What is with the incredible pull of pornography? What's with it, I think, is the human ache to know and be known and the simultaneous terror of knowing and being known. We want the wonder, the joy, the piercing grief even, of knowing another person to the depths of her being; we want someone to seek out those depths in us. This is arousal, this is desire. It is love. It is what we most want.
It is also what we most fear. Pornography keeps the viewer safe, because it keeps the viewer anonymous and unknown. The problem is that being unknown is precisely what the viewer, ultimately, doesn't want. This pull between what the viewer feels that he desires, and then arriving at what he really doesn't desire, is what keeps the viewer temporarily satiated, and it's what keeps the viewer coming back. Hence: addiction. It evokes some kind of desire, and seems to meet the desire. The craving to be known and loved--and to know and love--is so powerful and pervasive. But the problem is obvious. The porn addict is like a starving man who does not know he is starving. He eats dirt, handful after handful, but he still feels so hungry. Instead of finding nourishing food to eat, he keeps eating more dirt, convinced that if he just eats more the gnawing hunger will subside.....
But pornography is an extreme (though a very common extreme) and it is a distortion. What about simple and ordinary desire? What about how sexuality is part of who we are all the time, what about how most relationships include some element of sexuality? Desire, intimacy, being known, loving.....what the heck are we supposed to do about these things?
...perhaps only when we can acknowledge to ourselves that we loathe and fear sex, and that we crave and love sex, that our desires are many and extraordinary (and utterly ordinary)--only when we are completely honest with ourselves--will we find ourselves. And we will find ourselves known, undressed, loved, desired, encompassed, taken, whole.
-Tamie http://owlrainfeathers.blogspot.com/2008/08/eros.html
3 comments:
Cristy, my friend and I are currently reading through Henri Nouwen's "Reaching Out" together, and I came across this excerpt that I thought you might be interested in:
"The contemporary society in which we find ourselves makes us acutely aware that we are living in a world where even the most intimate relationships have become part of competition and rivalry.
"Pornography seems one of the logical results. It is intimacy for sale. In the many 'porno shops' hundreds of lonely young and old men, full of fear that anyone will recognize them, gaze silently at the pictures of nude girls drawing their minds into intimate close rooms where some stranger will melt away their loneliness. The streets meanwhile shout about the cruel struggle for survival and even the porno corners cannot silence that noise, certainly not when the shop owners keep reminding their customers that they should buy instead of 'just looking.'"
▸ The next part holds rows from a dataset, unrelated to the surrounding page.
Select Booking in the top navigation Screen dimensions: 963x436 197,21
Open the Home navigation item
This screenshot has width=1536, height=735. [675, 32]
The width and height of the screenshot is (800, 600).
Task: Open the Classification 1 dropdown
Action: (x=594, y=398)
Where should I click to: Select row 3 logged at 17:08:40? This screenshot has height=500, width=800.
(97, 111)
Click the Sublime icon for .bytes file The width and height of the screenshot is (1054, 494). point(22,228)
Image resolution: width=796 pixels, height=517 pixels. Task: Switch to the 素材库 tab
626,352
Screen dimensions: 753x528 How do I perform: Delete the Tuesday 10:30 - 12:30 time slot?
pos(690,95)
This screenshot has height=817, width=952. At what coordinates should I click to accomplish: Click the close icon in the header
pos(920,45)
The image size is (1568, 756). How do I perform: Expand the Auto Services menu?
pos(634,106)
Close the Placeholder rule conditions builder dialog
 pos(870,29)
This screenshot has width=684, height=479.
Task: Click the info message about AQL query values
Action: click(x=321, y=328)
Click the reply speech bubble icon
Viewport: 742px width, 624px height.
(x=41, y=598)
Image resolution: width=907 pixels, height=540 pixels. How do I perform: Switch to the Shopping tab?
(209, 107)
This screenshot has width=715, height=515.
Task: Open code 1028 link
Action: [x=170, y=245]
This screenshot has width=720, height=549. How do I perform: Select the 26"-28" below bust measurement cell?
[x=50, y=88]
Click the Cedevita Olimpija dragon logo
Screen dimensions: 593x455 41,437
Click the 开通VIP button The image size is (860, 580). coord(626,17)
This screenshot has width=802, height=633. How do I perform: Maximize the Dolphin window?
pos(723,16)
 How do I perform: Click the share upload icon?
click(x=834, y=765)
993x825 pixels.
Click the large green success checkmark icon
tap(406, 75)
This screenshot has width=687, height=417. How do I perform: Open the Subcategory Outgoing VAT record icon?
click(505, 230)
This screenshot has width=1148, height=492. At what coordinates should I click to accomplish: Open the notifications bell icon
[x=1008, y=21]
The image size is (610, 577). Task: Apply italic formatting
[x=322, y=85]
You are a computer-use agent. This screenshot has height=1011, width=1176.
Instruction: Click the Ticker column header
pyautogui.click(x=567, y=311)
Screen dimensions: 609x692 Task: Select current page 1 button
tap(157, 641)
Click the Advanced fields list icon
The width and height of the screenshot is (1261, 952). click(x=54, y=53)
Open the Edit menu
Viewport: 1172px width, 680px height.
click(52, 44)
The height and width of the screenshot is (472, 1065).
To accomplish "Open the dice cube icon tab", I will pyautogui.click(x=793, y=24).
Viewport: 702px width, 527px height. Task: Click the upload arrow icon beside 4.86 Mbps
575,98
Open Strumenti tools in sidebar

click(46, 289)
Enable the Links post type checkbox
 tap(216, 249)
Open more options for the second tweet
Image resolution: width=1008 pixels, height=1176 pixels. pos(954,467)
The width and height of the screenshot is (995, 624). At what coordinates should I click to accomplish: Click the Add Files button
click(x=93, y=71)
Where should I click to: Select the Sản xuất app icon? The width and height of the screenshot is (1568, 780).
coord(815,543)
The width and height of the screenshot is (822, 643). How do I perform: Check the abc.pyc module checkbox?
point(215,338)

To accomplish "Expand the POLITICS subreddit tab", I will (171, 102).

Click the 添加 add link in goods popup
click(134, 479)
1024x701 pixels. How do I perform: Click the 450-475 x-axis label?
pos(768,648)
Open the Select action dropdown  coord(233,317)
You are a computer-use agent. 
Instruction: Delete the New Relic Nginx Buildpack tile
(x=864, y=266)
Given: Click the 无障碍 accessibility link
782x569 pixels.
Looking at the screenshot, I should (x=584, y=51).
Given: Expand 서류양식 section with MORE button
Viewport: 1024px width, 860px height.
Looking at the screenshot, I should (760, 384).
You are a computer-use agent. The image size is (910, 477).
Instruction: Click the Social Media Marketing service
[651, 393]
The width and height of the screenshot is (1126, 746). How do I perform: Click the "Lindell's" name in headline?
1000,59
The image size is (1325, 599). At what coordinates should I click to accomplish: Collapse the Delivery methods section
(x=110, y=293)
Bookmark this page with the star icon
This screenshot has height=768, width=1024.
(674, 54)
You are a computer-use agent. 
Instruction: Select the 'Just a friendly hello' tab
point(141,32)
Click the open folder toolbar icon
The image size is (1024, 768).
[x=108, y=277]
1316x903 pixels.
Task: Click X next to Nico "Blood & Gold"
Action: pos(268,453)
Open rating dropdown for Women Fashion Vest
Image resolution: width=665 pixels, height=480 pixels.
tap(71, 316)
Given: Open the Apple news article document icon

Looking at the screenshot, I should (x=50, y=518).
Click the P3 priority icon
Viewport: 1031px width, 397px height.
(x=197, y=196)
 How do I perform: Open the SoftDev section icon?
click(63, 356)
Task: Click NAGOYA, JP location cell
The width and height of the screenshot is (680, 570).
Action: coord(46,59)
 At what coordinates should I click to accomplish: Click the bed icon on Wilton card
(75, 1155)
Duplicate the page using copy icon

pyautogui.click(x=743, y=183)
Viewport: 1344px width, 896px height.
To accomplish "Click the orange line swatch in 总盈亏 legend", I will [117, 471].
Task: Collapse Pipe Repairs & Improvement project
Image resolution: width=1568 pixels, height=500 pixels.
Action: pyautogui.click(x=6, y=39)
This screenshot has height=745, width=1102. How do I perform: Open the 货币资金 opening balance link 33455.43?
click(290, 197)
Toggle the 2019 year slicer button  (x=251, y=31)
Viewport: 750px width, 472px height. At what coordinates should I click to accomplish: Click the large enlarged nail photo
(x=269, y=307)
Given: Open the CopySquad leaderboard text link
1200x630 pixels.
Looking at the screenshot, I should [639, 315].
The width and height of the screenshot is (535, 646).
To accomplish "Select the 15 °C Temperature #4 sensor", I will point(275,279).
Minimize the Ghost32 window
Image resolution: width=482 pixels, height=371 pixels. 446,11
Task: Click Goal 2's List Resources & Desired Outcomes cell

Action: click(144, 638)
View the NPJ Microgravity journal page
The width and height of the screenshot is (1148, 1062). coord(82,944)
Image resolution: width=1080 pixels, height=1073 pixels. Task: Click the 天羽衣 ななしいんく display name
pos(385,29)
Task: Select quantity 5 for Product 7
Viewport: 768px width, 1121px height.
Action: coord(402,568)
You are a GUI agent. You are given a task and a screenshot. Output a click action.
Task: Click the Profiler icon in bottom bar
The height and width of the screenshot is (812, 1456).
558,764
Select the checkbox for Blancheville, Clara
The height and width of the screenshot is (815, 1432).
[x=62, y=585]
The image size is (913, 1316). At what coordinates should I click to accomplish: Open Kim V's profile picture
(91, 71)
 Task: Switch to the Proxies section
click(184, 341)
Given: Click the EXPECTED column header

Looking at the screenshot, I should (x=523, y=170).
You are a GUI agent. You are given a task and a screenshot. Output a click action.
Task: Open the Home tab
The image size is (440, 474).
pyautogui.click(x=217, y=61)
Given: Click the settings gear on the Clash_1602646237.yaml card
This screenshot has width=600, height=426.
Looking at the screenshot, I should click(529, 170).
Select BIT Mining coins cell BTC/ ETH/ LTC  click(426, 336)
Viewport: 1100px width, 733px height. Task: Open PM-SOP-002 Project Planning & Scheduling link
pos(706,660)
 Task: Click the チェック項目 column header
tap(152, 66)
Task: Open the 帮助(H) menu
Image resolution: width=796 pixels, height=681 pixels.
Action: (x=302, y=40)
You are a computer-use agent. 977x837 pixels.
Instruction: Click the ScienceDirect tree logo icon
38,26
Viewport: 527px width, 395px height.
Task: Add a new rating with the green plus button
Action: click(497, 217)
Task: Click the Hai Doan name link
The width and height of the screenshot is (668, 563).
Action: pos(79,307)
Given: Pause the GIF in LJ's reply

wow. sorry it's taken me so long to respond, but BIG THANKS for this post comment. In that book I recently read, the writer argues that Western civilization values, above all, the all-seeing eye.
Here's a clip from my book sum; you might find it interesting:
McFague explores the historical movement from medieval thought to the “arrogant [and all knowing/enlightened] eye [of the mind]” that allows the “viewer [the illusion of[ distance, objectivity, and control: one can see without being seen, without being touched, without behind heard, without being detected”(67). This type of vision, which comes from platonic and descartian disembodied light of reason (74) that desires to understand to control (75). The arrogant eye then sees nature as a landscape painting (rather than a maze), a film spectacle (68), a National Geographic article that appears like a documentary but is really interpretative (82), a zoo, and pornography (85). It leads to “substitut[ing] pictures for the real thing” (83) and “stealing souls” (84). The viewer, the subject of the arrogant eye, “denies its dependency on the other” and “the other is polarized though hyperseparation” (88-9).
I realized in reading and writing this that although porn is not something I'm interested in, I do fluctuate between either fusion or hyperseparation and I let my imagination keep me at a distance from others, so I don't have to be vulnerable. Anyways, such is life. Besos.